May 26, 2009 at 10:39 pm
I enjoy reading this poem because it explains how people can feel in their hearts and is very realistic. I have felt this way before, so reading this calms me and makes me think back and look at the good and bad of life. It also makes me think of how others can feel even if you only say one hurtfull word, and reminds me to be carefull with other people's feelings and makes me realize that someone can be hurt a lot from things you say.
Ian_S. said...
May 25, 2009 at 4:04 pm
Is your poem being published in Creative Communications? They are publishing a poetry book soon, which I got into as well! I'll look for yours. I'm glad you made some changes. My poem, A country of Change, is being publish in the poetry book.
pinkvolleyballgirl said...
May 24, 2009 at 1:46 am
hey guys! (author here) i just wanted to make a note that this poem is now being published!!! Not by teen ink, but in a poetry book that will be in print soon. Im soooo excited and will let yall know when i know the title of the book! thanks for all the support!
pinkvolleyballgirl said...
May 6, 2009 at 5:13 pm
To Brooke N, yes trying out new styles is always a great thing! it stretches your creativity and keeps your pieces different. Great job in that way. Edyt, yes i totally get what u are saying! That would definitely be a good thing to change. Thanks both of yall for the great comments!!!!!
brooke N. said...
May 5, 2009 at 12:57 am
this is awesome, very well thought out.
and thanks for the comment and the constructive criticism, i appreciate it.
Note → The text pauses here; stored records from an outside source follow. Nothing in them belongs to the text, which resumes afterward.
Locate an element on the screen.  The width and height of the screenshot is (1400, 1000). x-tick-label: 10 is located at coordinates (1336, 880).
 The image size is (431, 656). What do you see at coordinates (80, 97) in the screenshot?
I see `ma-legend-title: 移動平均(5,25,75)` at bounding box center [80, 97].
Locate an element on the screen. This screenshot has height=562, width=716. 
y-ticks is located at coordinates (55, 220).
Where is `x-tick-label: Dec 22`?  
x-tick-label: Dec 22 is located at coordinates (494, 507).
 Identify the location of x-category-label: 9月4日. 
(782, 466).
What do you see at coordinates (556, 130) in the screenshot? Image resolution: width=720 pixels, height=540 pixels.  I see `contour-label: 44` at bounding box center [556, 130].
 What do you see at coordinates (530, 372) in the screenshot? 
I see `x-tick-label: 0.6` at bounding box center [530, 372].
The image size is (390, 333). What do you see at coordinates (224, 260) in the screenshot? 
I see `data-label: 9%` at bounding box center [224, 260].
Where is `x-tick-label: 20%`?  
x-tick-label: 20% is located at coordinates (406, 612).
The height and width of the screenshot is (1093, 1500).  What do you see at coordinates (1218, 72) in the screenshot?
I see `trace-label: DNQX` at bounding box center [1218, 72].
but i do try to write in unique styles, you know kinda just to stand out a bit.
EdytD said...
May 4, 2009 at 10:38 pm
When you mention drought, it sounds like she's been keeping the tears in for a while, and she's suddenly burst. If this is what you meant, you could try comparing it to a dam that suddenly burst - which is definitely not a good thing - or, if it's the amount of tears that you are emphasizing, you could compare it to a "gushing river" or a waterfall or really anything that moves quickly and powerfully. :)
pinkvolleyballgirl said...
May 4, 2009 at 1:29 am
Thanks both of u guys for the advice and helpful criticism. I do understand what u mean, EdytD. I think i was just trying to portray the intense flow of tears by using the phrase about drought. But u are right, a more somber comparison would be more fitting. Thanks:)
EdytD said...
May 3, 2009 at 8:16 pm
Sorry... I don't know if that posted.

Great imagery on this one! The comparisons really bring the poem to life for you reader. Going on what Ian S. said, though, rain after a long spell is usually comforting and is a good thing - if there's a draught, a "cry" is what is needed. I feel like you're not trying to convey a good cry, though, so I would change that comparison. But other than that, it's great and very strong! :D
pinkvolleyballgirl said...
Mar. 31, 2009 at 11:45 pm
Thanks so much for the advice. I was just looking for something to describe the natural lines of her face, so hills came to mind. But I agree I need to find something in nature that reflects the sadness and feelings of the poem. Thanks for commenting and giving your opinion! :]
Ian_S. said...
Mar. 27, 2009 at 3:40 pm
This is a heartwarming and thoughtful poem! I love the imagery but perhaps you could have replaced the phrase "They roll down the slopes and hills" with different words...your talking about sadness...When I think of slopes and hills I think of green...Green is not what your looking for...maybe ocean? or sea? I do think your poem is great otherwise! Good luck with your writing.